Overview

PF-05212384 (PKI-587) for t-AML/MDS or de Novo Relapsed or Refractory Acute Myeloid Leukemia (AML)

Status:
Terminated
Trial end date:
2018-04-23
Target enrollment:
0
Participant gender:
All
Summary
Phase II open-label single-arm prospective multicentric clinical trial of PF-05212384 (PKI-587) delivered by intravenous route.

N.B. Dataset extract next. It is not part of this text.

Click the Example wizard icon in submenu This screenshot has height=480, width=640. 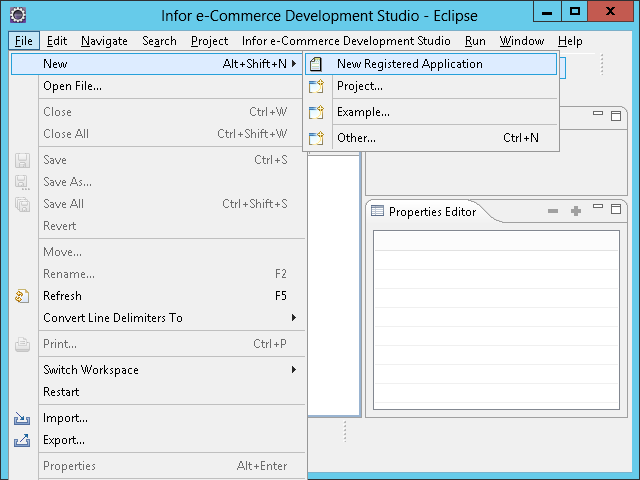(317, 112)
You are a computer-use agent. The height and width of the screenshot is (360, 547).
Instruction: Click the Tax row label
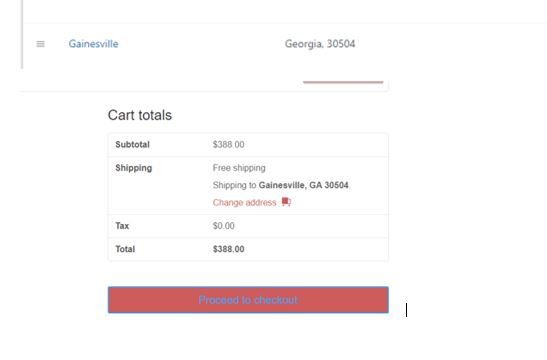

A 2-stage Fleming design will be employed.
Phase:
Phase 2
Accepts Healthy Volunteers?
No
Details
Lead Sponsor:
Institut Curie
Collaborators:
Fondation ARC
National Cancer Institute, France
Treatments:
Gedatolisib
Criteria
Inclusion Criteria:

1. Patients belong to one of three categories:

- Myeloid neoplasm secondary to chemo-radiotherapy (t-AML/MDS) aged 60 and over
with unfavorable cytogenetics (European Leukemia Network definition 2010), the
first cancer must have been in remission for more than two years, except in situ
carcinoma, basal cell carcinoma and squamous cell carcinoma

- Relapsed or refractory de novo AML aged 18 and over (multiple relapses allowed),
regardless of the risk group, provided not being eligible for allogeneic bone
marrow transplantation

- de novo AML at diagnosis, aged 60 and over and considered unfit to benefit from
induction chemotherapy associated with aplasia (at the discretion of the
investigator)

2. Adequate glycemic balance defined by glycated hemoglobin ≤ 8%

3. Females of childbearing potential (FCBP) should receive effective contraception: a
negative pregnancy blood test is required within 2 weeks before starting experimental
treatment.

4. Eastern Cooperative Oncology Group (ECOG) Performance Status (PS) ≤ 2

5. Absence of severe or active infection

6. Adequate systolic cardiac function : Left Ventricular Ejection Fraction (LVEF) ≥ 50%

7. Adequate hepatic function: Aspartate Aminotransferase Test (AST) and Alanine
Aminotransferase Test (ALT) ≤ 3 times the upper limit of normal (ULN), bilirubin ≤ 1.5
x ULN

8. Adequate renal function: serum creatinine ≤ 1.5 x ULN or calculated creatinine
clearance > 60 ml/min.

9. Signed informed consent

Exclusion Criteria:

1. Glucose intolerance or diabetes mellitus, treated or untreated

2. First cancer in evolution(solid tumor or lymphoma) or in remission for less than two
years, except in situ carcinoma, basal cell carcinoma and squamous cell carcinoma

3. AML secondary to MDS or myeloproliferative syndrome (WHO 2008 definitions)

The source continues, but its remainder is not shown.